Stephen Jay Gould: Passionate Advocate for Evolutionary Biology

When I interviewed Stephen Jay Gould in his Soho apartment in New York City in 1996, he had written 263 of his 300 columns for Natural History magazine. Gould, who was born in 1942 and died of cancer in 2002, oscillated annually between being a professor of biology and geology at Harvard and working at the American Museum of Natural History. He had a wide-ranging, imposing intellect, a love for fashioning arguments and for debunking what he viewed as poor arguments. He had many roles, including being an explainer of evolutionary biology, an historian of science, and a baseball fan. He had a distaste for those he felt twisted evolutionary biology to evil or illogical purposes or tried to make evolution out to be a theory competing with divine creation, rather than as a fact. I spoke to Gould in his office, filled with autographed baseballs, Victorian books with marbled covers, and a rolling ladder so he could reach the upper shelves of his library. On a table sat an IBM typewriter which Gould wrote on. “I know what I want to say when I sit down to write,” he said. I interviewed him shortly after the publication of one of his books, Full House: The Spread of Excellence from Plato to Darwin.

What general impression of ideas in the book would you most like to stay in the minds of readers?

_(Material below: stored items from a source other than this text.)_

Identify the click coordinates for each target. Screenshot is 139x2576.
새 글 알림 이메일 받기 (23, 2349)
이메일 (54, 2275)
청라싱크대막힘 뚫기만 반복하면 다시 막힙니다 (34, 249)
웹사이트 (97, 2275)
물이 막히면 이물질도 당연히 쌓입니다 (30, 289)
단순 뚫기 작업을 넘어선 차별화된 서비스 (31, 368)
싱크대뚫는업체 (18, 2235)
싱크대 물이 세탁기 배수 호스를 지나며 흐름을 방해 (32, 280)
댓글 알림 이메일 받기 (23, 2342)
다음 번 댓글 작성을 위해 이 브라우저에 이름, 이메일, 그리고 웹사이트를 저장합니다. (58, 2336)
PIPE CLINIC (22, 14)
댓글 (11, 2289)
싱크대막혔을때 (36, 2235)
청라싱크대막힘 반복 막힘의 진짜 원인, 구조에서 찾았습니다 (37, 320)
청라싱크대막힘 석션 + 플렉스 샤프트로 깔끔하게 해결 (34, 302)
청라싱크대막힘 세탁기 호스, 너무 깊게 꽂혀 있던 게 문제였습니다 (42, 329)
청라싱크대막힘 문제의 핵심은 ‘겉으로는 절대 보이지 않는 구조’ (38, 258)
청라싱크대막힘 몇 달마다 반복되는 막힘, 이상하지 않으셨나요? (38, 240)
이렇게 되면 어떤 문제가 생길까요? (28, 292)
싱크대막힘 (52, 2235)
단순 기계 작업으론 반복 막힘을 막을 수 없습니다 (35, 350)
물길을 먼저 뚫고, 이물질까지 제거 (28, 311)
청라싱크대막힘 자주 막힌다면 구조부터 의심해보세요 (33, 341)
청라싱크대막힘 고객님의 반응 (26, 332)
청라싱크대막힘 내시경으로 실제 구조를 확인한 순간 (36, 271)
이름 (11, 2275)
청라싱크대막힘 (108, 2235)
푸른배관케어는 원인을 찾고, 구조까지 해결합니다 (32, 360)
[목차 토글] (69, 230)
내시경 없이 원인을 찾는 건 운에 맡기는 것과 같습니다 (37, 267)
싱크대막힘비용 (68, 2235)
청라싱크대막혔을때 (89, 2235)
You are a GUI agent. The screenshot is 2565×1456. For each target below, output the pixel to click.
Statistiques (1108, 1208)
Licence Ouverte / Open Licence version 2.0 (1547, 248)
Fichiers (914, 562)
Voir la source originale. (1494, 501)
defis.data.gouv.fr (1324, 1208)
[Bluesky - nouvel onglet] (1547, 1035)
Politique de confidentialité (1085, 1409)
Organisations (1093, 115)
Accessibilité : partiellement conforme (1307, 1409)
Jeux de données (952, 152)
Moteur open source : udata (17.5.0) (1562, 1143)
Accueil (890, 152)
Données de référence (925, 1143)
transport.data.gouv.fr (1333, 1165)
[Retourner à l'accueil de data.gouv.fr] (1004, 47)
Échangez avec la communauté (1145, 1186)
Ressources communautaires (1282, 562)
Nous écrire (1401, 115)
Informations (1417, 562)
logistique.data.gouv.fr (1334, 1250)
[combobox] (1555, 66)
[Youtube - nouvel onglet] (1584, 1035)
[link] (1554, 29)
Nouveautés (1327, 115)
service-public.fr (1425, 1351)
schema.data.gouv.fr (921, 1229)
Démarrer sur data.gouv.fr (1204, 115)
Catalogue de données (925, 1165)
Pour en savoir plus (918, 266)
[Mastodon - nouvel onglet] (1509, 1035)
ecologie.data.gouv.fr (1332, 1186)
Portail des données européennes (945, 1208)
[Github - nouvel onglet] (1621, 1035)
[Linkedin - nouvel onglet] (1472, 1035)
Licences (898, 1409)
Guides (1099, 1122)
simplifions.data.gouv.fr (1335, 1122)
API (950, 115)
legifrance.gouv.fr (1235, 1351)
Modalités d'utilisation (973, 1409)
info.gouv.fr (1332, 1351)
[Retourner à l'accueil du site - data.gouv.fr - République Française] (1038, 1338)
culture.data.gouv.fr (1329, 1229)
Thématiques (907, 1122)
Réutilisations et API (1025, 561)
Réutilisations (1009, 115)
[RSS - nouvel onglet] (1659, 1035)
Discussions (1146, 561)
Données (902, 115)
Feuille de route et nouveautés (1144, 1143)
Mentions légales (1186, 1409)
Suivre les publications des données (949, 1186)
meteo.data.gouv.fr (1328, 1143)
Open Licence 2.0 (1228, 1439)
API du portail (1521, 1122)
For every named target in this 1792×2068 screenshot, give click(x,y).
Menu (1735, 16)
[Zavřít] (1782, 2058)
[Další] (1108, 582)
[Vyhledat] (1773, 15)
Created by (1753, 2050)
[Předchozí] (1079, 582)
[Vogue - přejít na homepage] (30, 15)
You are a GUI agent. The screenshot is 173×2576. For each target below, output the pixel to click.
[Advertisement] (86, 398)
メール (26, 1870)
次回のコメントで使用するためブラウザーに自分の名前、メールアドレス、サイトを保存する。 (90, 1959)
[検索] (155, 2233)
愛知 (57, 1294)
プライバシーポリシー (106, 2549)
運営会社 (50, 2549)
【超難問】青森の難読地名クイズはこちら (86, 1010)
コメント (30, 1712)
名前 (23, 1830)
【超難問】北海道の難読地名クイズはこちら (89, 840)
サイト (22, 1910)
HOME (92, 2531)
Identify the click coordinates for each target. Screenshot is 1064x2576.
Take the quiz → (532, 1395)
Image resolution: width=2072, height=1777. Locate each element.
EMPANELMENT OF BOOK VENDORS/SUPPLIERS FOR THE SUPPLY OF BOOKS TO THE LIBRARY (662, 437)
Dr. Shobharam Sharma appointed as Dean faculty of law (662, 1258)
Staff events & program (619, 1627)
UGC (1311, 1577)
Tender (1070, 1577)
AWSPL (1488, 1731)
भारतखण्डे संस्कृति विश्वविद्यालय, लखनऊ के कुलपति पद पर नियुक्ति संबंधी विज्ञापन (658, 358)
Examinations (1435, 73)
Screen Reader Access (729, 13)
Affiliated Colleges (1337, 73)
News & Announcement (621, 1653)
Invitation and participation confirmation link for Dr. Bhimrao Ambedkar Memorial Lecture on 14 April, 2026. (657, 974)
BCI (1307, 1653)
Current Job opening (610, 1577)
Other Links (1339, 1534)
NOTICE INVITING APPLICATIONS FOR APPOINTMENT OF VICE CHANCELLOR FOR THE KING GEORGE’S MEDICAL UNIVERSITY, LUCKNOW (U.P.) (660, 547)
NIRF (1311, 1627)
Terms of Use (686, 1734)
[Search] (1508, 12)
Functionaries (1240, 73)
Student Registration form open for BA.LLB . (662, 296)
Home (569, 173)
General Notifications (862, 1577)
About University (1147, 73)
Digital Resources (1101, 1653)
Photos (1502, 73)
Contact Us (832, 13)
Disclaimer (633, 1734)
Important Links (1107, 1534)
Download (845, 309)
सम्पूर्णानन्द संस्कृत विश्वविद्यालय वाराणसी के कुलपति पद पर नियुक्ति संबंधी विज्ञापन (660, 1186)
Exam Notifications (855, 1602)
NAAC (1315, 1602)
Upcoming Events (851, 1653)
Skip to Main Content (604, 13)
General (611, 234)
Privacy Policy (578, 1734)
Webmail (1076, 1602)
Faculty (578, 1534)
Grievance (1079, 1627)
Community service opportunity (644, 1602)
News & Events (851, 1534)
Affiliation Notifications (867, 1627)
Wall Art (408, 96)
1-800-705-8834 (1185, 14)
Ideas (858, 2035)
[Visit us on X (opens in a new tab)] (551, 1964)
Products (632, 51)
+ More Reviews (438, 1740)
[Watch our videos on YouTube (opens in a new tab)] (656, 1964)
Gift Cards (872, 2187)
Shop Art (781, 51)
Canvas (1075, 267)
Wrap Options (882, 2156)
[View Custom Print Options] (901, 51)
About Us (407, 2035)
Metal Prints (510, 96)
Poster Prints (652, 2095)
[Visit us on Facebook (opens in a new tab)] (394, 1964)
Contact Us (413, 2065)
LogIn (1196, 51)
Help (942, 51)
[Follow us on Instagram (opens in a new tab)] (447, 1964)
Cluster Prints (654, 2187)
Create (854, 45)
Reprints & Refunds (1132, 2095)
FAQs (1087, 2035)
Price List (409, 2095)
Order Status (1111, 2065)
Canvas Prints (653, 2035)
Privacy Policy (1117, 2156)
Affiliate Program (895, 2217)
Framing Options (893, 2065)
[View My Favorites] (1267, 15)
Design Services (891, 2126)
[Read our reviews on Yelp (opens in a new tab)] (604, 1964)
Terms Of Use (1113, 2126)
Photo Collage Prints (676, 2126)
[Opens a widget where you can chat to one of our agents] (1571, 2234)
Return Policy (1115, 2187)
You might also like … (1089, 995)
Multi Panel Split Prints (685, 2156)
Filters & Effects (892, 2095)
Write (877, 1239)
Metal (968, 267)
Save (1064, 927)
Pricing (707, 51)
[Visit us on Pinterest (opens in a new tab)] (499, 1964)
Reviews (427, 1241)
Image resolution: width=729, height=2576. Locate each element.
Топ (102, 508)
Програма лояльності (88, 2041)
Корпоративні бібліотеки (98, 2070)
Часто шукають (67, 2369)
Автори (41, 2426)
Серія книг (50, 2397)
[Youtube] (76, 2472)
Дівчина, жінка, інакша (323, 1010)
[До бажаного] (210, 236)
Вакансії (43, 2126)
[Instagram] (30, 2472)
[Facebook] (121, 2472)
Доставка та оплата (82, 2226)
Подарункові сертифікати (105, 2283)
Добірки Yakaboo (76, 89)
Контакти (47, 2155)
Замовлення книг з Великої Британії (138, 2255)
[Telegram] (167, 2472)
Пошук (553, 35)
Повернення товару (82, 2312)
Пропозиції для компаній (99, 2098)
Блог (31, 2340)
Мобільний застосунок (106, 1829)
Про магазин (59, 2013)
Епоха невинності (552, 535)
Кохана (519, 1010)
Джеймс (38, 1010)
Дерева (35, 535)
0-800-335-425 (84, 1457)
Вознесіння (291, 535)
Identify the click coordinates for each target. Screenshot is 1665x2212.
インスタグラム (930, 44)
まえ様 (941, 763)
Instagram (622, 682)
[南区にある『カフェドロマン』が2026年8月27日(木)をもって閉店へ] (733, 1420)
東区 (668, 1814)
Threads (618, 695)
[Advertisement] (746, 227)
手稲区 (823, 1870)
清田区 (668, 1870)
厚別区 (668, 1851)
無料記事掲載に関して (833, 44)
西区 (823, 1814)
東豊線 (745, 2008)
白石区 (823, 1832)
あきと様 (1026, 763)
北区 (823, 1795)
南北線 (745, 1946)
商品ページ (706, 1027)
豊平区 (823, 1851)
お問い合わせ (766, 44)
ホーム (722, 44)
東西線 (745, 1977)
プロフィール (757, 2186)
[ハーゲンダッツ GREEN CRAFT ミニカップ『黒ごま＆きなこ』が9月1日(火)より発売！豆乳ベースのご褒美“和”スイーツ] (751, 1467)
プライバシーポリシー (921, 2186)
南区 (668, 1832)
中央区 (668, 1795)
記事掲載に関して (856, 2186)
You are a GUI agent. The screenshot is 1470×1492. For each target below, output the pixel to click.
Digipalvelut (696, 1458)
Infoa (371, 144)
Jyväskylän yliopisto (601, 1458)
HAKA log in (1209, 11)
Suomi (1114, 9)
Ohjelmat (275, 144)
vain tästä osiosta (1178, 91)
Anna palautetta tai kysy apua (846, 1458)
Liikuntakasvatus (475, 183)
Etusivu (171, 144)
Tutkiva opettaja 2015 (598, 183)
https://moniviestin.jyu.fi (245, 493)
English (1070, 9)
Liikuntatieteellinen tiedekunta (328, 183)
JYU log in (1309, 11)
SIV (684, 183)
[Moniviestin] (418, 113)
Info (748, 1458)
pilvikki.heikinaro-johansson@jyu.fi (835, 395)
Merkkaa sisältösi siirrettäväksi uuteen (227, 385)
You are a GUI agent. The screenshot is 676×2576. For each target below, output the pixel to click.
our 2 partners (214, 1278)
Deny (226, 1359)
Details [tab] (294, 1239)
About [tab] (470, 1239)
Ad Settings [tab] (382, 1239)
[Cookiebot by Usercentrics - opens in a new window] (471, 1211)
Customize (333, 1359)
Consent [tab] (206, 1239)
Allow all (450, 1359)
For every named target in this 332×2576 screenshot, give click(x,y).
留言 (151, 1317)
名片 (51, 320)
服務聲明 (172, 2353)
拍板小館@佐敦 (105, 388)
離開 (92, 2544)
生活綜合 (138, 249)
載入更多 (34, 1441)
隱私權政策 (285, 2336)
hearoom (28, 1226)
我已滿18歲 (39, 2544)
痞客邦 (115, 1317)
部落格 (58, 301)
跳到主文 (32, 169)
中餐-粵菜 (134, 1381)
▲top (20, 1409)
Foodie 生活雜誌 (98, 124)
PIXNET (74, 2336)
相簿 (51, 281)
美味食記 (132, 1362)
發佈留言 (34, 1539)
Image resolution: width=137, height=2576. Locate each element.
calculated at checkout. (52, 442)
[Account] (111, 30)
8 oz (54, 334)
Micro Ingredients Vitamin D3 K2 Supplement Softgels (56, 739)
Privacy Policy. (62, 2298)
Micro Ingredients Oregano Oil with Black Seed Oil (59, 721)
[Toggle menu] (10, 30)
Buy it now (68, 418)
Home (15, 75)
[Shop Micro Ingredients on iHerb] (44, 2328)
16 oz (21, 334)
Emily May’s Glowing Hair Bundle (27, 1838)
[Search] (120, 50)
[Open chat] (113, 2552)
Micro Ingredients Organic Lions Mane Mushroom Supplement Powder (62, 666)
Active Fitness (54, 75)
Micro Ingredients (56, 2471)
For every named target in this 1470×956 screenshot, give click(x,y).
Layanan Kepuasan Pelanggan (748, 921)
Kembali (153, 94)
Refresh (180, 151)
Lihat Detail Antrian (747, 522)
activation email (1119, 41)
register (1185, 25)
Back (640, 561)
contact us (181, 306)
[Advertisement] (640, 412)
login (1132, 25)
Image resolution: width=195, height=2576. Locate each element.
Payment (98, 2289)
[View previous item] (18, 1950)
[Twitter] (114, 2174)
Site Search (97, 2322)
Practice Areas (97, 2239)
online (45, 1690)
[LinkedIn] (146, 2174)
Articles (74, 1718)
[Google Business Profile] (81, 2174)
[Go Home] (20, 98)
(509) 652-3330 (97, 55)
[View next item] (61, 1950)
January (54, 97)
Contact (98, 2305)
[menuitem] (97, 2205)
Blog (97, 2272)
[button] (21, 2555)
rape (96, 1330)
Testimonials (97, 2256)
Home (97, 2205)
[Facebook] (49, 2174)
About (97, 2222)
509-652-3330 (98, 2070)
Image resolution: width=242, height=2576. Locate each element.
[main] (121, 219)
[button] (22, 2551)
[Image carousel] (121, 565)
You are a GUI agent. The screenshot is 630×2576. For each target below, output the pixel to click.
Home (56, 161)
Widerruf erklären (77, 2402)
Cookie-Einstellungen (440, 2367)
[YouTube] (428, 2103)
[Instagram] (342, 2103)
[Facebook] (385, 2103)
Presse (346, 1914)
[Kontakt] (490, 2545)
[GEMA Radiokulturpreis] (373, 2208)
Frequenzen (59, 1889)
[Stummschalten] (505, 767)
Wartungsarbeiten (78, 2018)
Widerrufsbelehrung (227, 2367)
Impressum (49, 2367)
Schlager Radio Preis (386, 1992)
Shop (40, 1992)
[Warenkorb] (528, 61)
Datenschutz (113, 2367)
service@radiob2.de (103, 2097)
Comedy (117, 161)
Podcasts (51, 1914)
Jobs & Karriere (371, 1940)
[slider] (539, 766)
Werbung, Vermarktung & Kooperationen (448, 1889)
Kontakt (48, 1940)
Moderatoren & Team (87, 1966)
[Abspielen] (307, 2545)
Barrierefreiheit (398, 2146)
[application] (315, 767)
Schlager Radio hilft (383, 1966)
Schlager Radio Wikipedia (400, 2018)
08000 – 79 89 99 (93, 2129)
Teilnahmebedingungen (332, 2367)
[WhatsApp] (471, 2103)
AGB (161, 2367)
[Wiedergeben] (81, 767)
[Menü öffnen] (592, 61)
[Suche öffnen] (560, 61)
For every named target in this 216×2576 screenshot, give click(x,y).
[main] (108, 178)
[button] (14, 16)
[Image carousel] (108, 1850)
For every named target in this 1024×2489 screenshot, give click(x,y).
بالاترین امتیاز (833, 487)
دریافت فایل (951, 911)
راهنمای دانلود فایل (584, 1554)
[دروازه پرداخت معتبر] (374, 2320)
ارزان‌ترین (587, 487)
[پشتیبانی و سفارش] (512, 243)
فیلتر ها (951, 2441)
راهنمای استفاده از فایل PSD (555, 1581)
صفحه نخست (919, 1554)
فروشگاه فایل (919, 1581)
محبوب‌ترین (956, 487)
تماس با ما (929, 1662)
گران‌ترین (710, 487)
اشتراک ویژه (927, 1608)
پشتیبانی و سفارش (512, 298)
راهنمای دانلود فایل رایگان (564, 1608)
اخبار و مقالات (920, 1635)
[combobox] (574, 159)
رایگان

The general message is that you really need to look at something as fundamental and obvious as a trend in a very different way.  There are a hundred theories out there for why no one in baseball hits .400 anymore, but they are all backwards. Every one of them is based on the unquestioned assumption that .400 hitting is a thing that went away. Therefore, the assumption goes, it has to be interpreted as what went wrong with hitting. The other sophisticated version is that nothing went wrong with hitting it is just that pitching got better. But if you also you reconceptualize the problem and recognize that .400 hitting isn’t a thing, but it’s just an extreme value in the spectrum of variation of batting averages, then you have an alternative possibility. Namely, maybe the variation has contracted around a constant mean.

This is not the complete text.